The Herald asked whether I might consider writing again, just a column a week, reflecting on life and people and “doin’s,” as the old folks used to say, in this place we call home: Grand Forks and the surrounding region.
If it works out, I plan to drop in each Sunday for a visit, a conversation, that I really hope will be two-way. I’ve missed that personal connection with readers, the shared memories and perspectives, the respectful disagreements (especially when offered in a signed letter or a chance encounter at Darcy’s or Judy’s, in Cabela’s or on University Avenue).

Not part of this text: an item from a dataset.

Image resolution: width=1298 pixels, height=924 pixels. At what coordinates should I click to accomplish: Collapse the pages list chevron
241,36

Like many of you, I lament some of what’s happened in the news business. I regret but understand the economic necessity of paywalls, and while I still eagerly await the arrival of my printed newspaper in the morning, I accept the inevitability of the digital age. I cringe at typos and errors, a consequence of diminished editing staffs, because I know they diminish credibility and trust.

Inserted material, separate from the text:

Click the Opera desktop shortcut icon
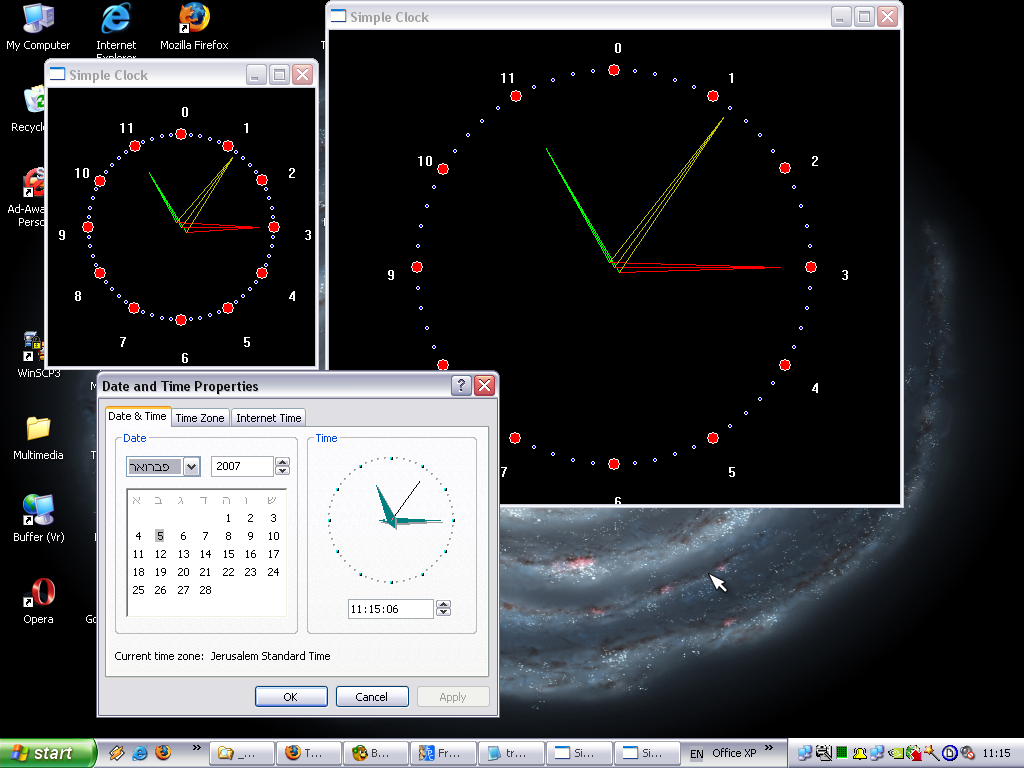This screenshot has height=768, width=1024. tap(39, 594)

I spend way too much time on social media – no less an authority than the attorney general of North Dakota has declared as much – but I believe the thoughtless, malicious and hurtful messaging enabled by online anonymity and the absence of editors cheapens public discourse and threatens our democracy. We have retreated into our bunkers and silos and stopped listening to each other. We have stopped reading except to reinforce already held opinions. We text rather than write, glibly repeat rather than verify. We ignore or insult rather than engage.

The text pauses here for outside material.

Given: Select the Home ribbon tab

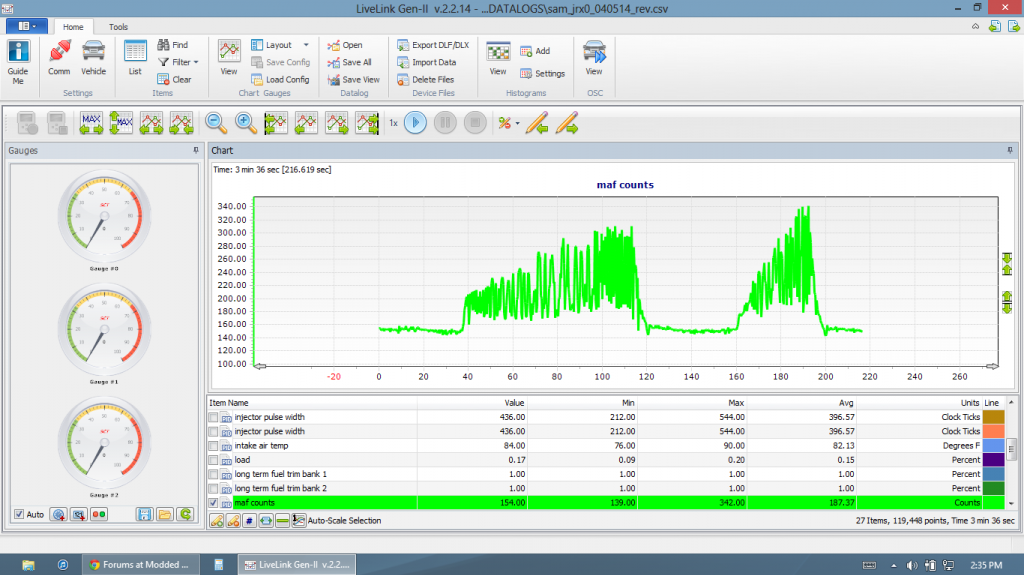Looking at the screenshot, I should coord(73,27).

For the past six years, I’ve been teaching newswriting classes at UND. Most of the students say – boast, even – that they never look at a newspaper. They get what news they want from a digital news feed, from “aggregators” who often steal and repackage news from legitimate sources. I don’t mean to glorify or simplify the past – we’ve always had irrelevance, error and incompleteness in the news business – but I miss a time when a community newspaper was an anchor, a gathering place like the old village square, where we met and chewed over problems and challenges and opportunities.
Community. That’s another thing that matters to me and, I know, to many of you. I’ve heard the complaints about Fargo – Rome, I call it – coloring and even dominating the regional news scene. Some of that criticism is just but some is unfair and overlooks the good and important work being done by young and talented journalists here, and I wonder sometimes whether the people who harp the most actually look at the paper.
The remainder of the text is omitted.